Today's article continues our 5-part review series on the Clavinova CLP line at YamahaMusician.com. We'll be covering the CLP 270/280.
The Yamaha Clavinova CLP 270 picks up where the CLP 240 left off. The CLP 270 packs in more polyphony, more voices, a bigger speaker system with iFAC, better effects, an LCD display with an improved user interface, and a 16-track sequencer. The additional feature the CLP 280 adds to the CLP 270 is the natural wood keys (only the white keys are wood) and is worth looking at if you want the best feeling keyboard.
If you loved that amazing piano voice from the CLP 240, the Clavinova CLP 270/280 takes it even further. Nothing was spared when Yamaha recorded the CLP 270/280's piano. It is so rich and smooth we think the Clavinova really does have strings and hammers inside! Both the CLP 270 and 280 come with a generous 128 voices of polyphony and 8 speakers in all (and two headphone jacks)!
The CLP 270/280 both have 38 voices—10 more than the CLP 240 and hundreds of XG voices (voices that are only used during MIDI playback). Thanks to the newly added LCD display, Yamaha finally did away with the dreaded VARIATION voice selection button (found on the CLP 220/230/240) letting you choose your voices through the LCD display.

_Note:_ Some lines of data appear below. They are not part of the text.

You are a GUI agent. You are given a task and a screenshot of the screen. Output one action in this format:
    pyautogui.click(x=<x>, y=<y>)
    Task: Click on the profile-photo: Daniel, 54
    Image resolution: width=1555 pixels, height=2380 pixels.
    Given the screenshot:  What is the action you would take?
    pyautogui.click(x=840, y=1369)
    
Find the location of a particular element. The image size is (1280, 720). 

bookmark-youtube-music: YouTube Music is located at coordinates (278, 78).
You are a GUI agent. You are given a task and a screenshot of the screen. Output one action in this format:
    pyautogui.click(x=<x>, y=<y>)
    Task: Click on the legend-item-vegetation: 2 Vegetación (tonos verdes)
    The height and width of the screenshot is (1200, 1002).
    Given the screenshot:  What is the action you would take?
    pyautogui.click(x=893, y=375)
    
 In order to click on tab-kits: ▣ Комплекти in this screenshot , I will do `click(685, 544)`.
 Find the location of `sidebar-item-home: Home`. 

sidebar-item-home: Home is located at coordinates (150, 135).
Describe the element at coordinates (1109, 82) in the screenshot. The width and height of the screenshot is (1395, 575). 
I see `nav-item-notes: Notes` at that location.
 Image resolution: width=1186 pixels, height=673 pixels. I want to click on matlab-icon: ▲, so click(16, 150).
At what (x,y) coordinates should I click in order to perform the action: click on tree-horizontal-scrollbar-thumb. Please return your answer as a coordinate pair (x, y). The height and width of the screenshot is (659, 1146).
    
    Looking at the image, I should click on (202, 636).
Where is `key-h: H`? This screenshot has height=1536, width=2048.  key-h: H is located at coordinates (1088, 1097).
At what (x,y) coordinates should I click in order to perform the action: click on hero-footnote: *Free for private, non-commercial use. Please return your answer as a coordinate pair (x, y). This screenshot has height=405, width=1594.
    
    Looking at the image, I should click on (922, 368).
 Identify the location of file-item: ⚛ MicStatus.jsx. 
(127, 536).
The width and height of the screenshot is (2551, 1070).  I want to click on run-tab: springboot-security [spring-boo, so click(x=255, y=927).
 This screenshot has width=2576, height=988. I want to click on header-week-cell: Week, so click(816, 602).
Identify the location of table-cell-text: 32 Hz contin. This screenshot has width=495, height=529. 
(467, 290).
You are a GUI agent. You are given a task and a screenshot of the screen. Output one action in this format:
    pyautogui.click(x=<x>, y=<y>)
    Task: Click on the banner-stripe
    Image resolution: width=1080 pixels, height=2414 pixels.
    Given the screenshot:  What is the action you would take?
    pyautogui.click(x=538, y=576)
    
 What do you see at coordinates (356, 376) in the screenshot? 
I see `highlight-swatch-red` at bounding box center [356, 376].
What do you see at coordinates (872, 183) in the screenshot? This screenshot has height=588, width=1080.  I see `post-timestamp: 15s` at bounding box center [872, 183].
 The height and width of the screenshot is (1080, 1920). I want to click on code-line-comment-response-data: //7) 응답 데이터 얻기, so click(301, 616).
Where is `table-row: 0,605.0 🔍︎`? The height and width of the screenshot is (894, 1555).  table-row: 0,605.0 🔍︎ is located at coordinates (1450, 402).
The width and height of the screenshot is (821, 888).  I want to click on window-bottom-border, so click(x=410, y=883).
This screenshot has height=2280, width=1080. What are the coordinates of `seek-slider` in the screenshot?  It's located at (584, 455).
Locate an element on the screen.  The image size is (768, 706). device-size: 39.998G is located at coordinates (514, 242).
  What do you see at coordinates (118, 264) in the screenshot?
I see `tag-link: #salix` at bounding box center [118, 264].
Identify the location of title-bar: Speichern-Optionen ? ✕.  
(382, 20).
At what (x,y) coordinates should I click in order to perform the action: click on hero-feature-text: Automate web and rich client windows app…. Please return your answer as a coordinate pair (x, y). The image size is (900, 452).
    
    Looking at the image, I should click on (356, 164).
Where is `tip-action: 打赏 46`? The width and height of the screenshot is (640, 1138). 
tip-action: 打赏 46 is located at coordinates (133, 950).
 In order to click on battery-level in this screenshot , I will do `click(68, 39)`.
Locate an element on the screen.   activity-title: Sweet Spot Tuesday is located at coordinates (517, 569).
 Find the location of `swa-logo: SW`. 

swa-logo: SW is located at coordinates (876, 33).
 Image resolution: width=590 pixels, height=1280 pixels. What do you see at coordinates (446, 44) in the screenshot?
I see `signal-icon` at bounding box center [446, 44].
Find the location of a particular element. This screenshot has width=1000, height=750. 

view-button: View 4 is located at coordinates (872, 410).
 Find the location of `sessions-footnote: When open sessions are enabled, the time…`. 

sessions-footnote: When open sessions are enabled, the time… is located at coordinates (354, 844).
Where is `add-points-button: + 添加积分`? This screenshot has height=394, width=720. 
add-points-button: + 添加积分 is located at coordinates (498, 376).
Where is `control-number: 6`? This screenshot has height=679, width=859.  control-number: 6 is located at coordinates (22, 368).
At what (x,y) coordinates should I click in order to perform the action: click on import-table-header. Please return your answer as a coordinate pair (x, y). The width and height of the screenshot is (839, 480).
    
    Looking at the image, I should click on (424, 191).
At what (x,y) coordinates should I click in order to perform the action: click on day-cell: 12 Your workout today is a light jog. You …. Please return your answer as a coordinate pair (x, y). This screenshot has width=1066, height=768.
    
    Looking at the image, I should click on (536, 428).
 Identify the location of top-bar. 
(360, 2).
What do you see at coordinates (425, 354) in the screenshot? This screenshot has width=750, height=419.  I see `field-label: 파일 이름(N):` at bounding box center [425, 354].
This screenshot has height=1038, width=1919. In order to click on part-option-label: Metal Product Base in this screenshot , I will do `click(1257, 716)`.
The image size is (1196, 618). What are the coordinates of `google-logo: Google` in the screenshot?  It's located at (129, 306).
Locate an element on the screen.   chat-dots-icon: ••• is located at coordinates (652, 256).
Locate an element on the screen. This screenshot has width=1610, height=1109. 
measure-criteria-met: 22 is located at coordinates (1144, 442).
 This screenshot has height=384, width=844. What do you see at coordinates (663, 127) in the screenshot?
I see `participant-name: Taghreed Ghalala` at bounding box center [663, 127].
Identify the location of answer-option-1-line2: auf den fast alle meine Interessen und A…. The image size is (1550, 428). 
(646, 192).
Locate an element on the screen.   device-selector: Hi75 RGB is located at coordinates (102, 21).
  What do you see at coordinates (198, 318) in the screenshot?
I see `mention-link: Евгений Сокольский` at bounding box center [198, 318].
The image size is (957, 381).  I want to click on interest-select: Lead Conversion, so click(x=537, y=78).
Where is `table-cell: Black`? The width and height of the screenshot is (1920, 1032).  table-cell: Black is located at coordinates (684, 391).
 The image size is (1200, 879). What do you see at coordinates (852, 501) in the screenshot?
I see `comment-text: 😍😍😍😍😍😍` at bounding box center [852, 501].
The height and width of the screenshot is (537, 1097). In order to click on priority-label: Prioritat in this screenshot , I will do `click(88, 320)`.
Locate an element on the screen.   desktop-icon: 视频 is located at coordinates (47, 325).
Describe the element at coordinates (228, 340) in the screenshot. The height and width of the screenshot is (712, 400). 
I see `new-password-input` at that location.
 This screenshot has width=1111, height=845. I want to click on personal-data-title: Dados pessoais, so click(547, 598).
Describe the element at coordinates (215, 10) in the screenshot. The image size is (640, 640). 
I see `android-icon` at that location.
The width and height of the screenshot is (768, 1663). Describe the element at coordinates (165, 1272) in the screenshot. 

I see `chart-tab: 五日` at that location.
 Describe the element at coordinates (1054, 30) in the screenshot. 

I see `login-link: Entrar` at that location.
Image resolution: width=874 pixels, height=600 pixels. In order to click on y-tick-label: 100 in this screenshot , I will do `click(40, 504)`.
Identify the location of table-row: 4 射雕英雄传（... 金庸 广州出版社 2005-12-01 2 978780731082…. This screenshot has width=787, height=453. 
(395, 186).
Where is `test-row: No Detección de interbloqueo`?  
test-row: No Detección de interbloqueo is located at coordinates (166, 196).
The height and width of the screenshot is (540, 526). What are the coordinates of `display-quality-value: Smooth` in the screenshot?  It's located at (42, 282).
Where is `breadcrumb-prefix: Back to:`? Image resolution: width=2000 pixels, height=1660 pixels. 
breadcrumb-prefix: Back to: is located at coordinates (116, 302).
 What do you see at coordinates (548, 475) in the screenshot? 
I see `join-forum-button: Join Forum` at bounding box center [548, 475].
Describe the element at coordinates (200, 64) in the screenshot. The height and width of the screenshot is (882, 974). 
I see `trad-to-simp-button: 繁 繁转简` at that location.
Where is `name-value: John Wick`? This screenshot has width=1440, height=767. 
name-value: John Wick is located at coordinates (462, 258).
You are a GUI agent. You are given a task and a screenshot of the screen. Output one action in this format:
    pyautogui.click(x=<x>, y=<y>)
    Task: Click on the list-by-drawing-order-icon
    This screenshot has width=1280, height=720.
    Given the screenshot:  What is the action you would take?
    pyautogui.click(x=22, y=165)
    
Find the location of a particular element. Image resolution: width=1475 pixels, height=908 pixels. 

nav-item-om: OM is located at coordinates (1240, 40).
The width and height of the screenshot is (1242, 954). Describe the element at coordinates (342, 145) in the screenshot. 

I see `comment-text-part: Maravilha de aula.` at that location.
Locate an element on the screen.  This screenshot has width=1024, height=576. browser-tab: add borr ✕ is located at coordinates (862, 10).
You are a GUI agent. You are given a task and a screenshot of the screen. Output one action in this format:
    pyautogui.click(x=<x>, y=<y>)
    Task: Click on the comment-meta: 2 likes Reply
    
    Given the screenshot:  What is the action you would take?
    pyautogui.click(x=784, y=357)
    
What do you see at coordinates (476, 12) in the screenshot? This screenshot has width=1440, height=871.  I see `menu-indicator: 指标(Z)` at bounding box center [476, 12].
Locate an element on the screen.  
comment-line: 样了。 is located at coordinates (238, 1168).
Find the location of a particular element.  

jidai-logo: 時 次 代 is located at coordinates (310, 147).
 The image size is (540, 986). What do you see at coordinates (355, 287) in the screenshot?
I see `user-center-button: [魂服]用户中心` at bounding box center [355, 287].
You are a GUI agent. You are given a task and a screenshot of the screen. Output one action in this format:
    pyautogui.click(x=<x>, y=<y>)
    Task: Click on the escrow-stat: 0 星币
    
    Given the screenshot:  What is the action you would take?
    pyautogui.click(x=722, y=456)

As we mentioned earlier, the grand piano voices are spectacular (play the imbedded video to hear it for yourself!) and totally embodies what a Clavinova is meant to be—a superb home digital piano! There are also many other voices worth considering from organs, strings, and guitars to choirs, harpsichords, and electric pianos.
Recording: 16-Track Sequencer
The Clavinova CLP 270/280 features an onboard 16-track sequencer. This is great because you'll usually find a feature like this on the Clavinova CVP models and professional synthesizers. The sequencer is straight forward to use and the manual does a great job explaining all its features.
A new effect added to the CLP 270/280 is Instrumental Active Field Control (iAFC) effect borrowed from the higher-end CVP 300 series models. Essentially, iAFC uses the built-in microphone and speakers and measures the amount of reverberation that is present in the room. This data is then fed back to effectively recreate a virtual soundboard within the Clavinova. You can actually feel the resonance in the cabinetry just like in a real piano! To get the most out of this feature, Yamaha recommends you calibrate the iFAC the first time you power up and when ever the Clavinova is moved. Yamaha obviously went all out creating this subtlety and we really loved this feature.
We really enjoyed evaluating the Clavinova CLP 270/280. From the variety of voices, 8-speaker onboard sound system to the 16-track sequencer, USB/MIDI connections, superb pianos, and professional feeling keyboard—it's everything you would want from a quality home digital piano and some more. If you're really serious about your playing, you should consider the CLP 280 for its great feeling real wood keys.